Data section Block Start
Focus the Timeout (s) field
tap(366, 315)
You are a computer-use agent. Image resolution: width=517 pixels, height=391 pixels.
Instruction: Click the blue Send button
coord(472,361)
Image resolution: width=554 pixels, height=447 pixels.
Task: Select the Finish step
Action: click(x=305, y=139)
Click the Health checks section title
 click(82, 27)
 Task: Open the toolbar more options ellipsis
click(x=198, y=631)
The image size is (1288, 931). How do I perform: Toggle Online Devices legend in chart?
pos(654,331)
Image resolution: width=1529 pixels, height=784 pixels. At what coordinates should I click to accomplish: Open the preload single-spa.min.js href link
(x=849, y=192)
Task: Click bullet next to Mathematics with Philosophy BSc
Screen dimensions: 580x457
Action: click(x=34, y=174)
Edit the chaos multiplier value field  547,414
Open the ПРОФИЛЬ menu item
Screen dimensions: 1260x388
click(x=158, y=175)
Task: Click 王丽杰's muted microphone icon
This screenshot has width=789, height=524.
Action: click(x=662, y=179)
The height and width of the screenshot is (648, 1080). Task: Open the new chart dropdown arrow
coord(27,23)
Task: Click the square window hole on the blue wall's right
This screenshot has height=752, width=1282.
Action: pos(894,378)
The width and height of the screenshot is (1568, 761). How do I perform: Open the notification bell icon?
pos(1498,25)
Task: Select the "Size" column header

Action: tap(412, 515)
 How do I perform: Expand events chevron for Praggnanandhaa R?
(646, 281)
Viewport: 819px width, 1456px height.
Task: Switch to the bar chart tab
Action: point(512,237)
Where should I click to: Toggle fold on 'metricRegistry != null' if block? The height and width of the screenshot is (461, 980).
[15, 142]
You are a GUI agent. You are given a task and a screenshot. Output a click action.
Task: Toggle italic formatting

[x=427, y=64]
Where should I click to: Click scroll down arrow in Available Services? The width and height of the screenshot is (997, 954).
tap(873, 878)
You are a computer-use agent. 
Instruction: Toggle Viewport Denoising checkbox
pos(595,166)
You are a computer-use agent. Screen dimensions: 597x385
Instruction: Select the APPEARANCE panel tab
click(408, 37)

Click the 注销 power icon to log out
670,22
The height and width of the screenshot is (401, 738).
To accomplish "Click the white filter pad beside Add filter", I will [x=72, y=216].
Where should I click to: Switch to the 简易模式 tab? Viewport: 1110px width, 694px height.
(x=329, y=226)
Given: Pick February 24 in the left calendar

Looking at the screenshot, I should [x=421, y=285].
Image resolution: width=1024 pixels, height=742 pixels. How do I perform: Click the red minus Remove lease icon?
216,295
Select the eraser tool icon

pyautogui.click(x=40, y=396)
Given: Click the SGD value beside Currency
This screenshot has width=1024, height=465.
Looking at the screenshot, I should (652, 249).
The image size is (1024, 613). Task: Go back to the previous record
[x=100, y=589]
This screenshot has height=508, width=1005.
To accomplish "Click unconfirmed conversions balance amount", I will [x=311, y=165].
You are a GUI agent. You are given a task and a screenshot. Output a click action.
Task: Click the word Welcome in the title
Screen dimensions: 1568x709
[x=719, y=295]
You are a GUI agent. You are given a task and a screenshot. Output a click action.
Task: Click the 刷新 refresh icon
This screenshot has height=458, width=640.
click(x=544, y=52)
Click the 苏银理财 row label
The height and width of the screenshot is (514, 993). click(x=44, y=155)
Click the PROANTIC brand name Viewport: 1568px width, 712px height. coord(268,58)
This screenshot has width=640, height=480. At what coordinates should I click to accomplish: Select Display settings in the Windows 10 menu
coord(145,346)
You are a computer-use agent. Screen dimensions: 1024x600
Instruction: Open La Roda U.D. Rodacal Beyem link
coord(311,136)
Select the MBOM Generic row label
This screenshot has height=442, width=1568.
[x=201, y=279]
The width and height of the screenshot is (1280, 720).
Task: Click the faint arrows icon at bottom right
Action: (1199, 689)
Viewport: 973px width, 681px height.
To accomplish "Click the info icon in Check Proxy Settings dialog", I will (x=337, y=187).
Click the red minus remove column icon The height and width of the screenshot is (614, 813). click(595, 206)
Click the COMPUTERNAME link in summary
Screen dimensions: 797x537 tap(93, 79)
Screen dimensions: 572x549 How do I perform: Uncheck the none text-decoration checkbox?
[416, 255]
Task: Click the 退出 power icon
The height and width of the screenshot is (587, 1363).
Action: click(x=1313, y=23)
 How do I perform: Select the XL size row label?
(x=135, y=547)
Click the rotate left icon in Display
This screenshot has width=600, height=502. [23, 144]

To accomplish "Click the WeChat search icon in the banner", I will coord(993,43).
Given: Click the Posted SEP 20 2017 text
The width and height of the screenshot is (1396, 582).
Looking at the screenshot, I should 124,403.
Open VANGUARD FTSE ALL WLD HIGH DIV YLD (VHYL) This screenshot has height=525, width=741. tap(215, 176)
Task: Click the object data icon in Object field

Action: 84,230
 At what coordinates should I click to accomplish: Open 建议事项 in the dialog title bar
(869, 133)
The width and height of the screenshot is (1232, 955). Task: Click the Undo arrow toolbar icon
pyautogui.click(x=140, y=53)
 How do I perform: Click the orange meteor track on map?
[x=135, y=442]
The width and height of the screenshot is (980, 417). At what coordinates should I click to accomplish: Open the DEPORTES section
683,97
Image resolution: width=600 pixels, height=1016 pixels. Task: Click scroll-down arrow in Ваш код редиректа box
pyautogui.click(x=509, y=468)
Data section Block End
From the first line to the last, return the records unchanged.

Focus the Timeout (s) field
tap(366, 315)
You are a computer-use agent. Image resolution: width=517 pixels, height=391 pixels.
Instruction: Click the blue Send button
coord(472,361)
Image resolution: width=554 pixels, height=447 pixels.
Task: Select the Finish step
Action: click(x=305, y=139)
Click the Health checks section title
 click(82, 27)
 Task: Open the toolbar more options ellipsis
click(x=198, y=631)
The image size is (1288, 931). How do I perform: Toggle Online Devices legend in chart?
pos(654,331)
Image resolution: width=1529 pixels, height=784 pixels. At what coordinates should I click to accomplish: Open the preload single-spa.min.js href link
(x=849, y=192)
Task: Click bullet next to Mathematics with Philosophy BSc
Screen dimensions: 580x457
Action: click(x=34, y=174)
Edit the chaos multiplier value field  547,414
Open the ПРОФИЛЬ menu item
Screen dimensions: 1260x388
click(x=158, y=175)
Task: Click 王丽杰's muted microphone icon
This screenshot has width=789, height=524.
Action: click(x=662, y=179)
The height and width of the screenshot is (648, 1080). Task: Open the new chart dropdown arrow
coord(27,23)
Task: Click the square window hole on the blue wall's right
This screenshot has height=752, width=1282.
Action: pos(894,378)
The width and height of the screenshot is (1568, 761). How do I perform: Open the notification bell icon?
pos(1498,25)
Task: Select the "Size" column header

Action: tap(412, 515)
 How do I perform: Expand events chevron for Praggnanandhaa R?
(646, 281)
Viewport: 819px width, 1456px height.
Task: Switch to the bar chart tab
Action: point(512,237)
Where should I click to: Toggle fold on 'metricRegistry != null' if block? The height and width of the screenshot is (461, 980).
[15, 142]
You are a GUI agent. You are given a task and a screenshot. Output a click action.
Task: Toggle italic formatting

[x=427, y=64]
Where should I click to: Click scroll down arrow in Available Services? The width and height of the screenshot is (997, 954).
tap(873, 878)
You are a computer-use agent. 
Instruction: Toggle Viewport Denoising checkbox
pos(595,166)
You are a computer-use agent. Screen dimensions: 597x385
Instruction: Select the APPEARANCE panel tab
click(408, 37)

Click the 注销 power icon to log out
670,22
The height and width of the screenshot is (401, 738).
To accomplish "Click the white filter pad beside Add filter", I will [x=72, y=216].
Where should I click to: Switch to the 简易模式 tab? Viewport: 1110px width, 694px height.
(x=329, y=226)
Given: Pick February 24 in the left calendar

Looking at the screenshot, I should [x=421, y=285].
Image resolution: width=1024 pixels, height=742 pixels. How do I perform: Click the red minus Remove lease icon?
216,295
Select the eraser tool icon

pyautogui.click(x=40, y=396)
Given: Click the SGD value beside Currency
This screenshot has width=1024, height=465.
Looking at the screenshot, I should (652, 249).
The image size is (1024, 613). Task: Go back to the previous record
[x=100, y=589]
This screenshot has height=508, width=1005.
To accomplish "Click unconfirmed conversions balance amount", I will [x=311, y=165].
You are a GUI agent. You are given a task and a screenshot. Output a click action.
Task: Click the word Welcome in the title
Screen dimensions: 1568x709
[x=719, y=295]
You are a GUI agent. You are given a task and a screenshot. Output a click action.
Task: Click the 刷新 refresh icon
This screenshot has height=458, width=640.
click(x=544, y=52)
Click the 苏银理财 row label
The height and width of the screenshot is (514, 993). click(x=44, y=155)
Click the PROANTIC brand name Viewport: 1568px width, 712px height. coord(268,58)
This screenshot has width=640, height=480. At what coordinates should I click to accomplish: Select Display settings in the Windows 10 menu
coord(145,346)
You are a computer-use agent. Screen dimensions: 1024x600
Instruction: Open La Roda U.D. Rodacal Beyem link
coord(311,136)
Select the MBOM Generic row label
This screenshot has height=442, width=1568.
[x=201, y=279]
The width and height of the screenshot is (1280, 720).
Task: Click the faint arrows icon at bottom right
Action: (1199, 689)
Viewport: 973px width, 681px height.
To accomplish "Click the info icon in Check Proxy Settings dialog", I will (x=337, y=187).
Click the red minus remove column icon The height and width of the screenshot is (614, 813). click(595, 206)
Click the COMPUTERNAME link in summary
Screen dimensions: 797x537 tap(93, 79)
Screen dimensions: 572x549 How do I perform: Uncheck the none text-decoration checkbox?
[416, 255]
Task: Click the 退出 power icon
The height and width of the screenshot is (587, 1363).
Action: click(x=1313, y=23)
 How do I perform: Select the XL size row label?
(x=135, y=547)
Click the rotate left icon in Display
This screenshot has width=600, height=502. [23, 144]

To accomplish "Click the WeChat search icon in the banner", I will coord(993,43).
Given: Click the Posted SEP 20 2017 text
The width and height of the screenshot is (1396, 582).
Looking at the screenshot, I should 124,403.
Open VANGUARD FTSE ALL WLD HIGH DIV YLD (VHYL) This screenshot has height=525, width=741. tap(215, 176)
Task: Click the object data icon in Object field

Action: 84,230
 At what coordinates should I click to accomplish: Open 建议事项 in the dialog title bar
(869, 133)
The width and height of the screenshot is (1232, 955). Task: Click the Undo arrow toolbar icon
pyautogui.click(x=140, y=53)
 How do I perform: Click the orange meteor track on map?
[x=135, y=442]
The width and height of the screenshot is (980, 417). At what coordinates should I click to accomplish: Open the DEPORTES section
683,97
Image resolution: width=600 pixels, height=1016 pixels. Task: Click scroll-down arrow in Ваш код редиректа box
pyautogui.click(x=509, y=468)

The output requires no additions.